After a 6-month hiatus, I was finding the lack of geohashing detrimental to my health. I expected not to reach the coordinates. I had never been to any section of the Trans Canada Trail, nor the Kettle Valley Railroad.
A one-hour highway drive, then to the edge of the city to find the head of Gillard Forest Service Road. It took me a while to realize it was nestled inside a new housing development, and started my way up.
As I ascended, the road gradually transformed from dry dirt, to mud, to slush, and finally compact snow. The sections with slush were barely manageable by my vehicle, but keeping it in first gear, with a high rpm, and steady speed allowed me to continue even though it felt like all four wheels were spinning out.
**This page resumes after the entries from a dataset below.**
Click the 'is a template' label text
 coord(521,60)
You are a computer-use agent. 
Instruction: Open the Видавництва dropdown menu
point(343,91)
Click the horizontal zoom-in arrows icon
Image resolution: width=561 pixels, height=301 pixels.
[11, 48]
The Trans Canada Trail failed even my most humble expectations. It was a road, and the only sign on it read, "Active Logging". I felt lucky to have made it this far by vehicle, so I decided to go on foot from here. I attached my new gaiters, but left the snowshoes in the car.
I expected that if I made it this far, the trestle would be impassable. Indeed it was, but they had built the road around it. I suppose the train would not of been able to follow this path because of the degree of the turn. It was an easy 2km walk, and perhaps 100m through deep snow to reach the coordinates. I saw no one on the way there, but passed snowmobiles and a vehicle on the way back.
I had managed to reach a place where the car horns and cheers from Canada's gold-medal victory in men's Olympic hockey did not reach.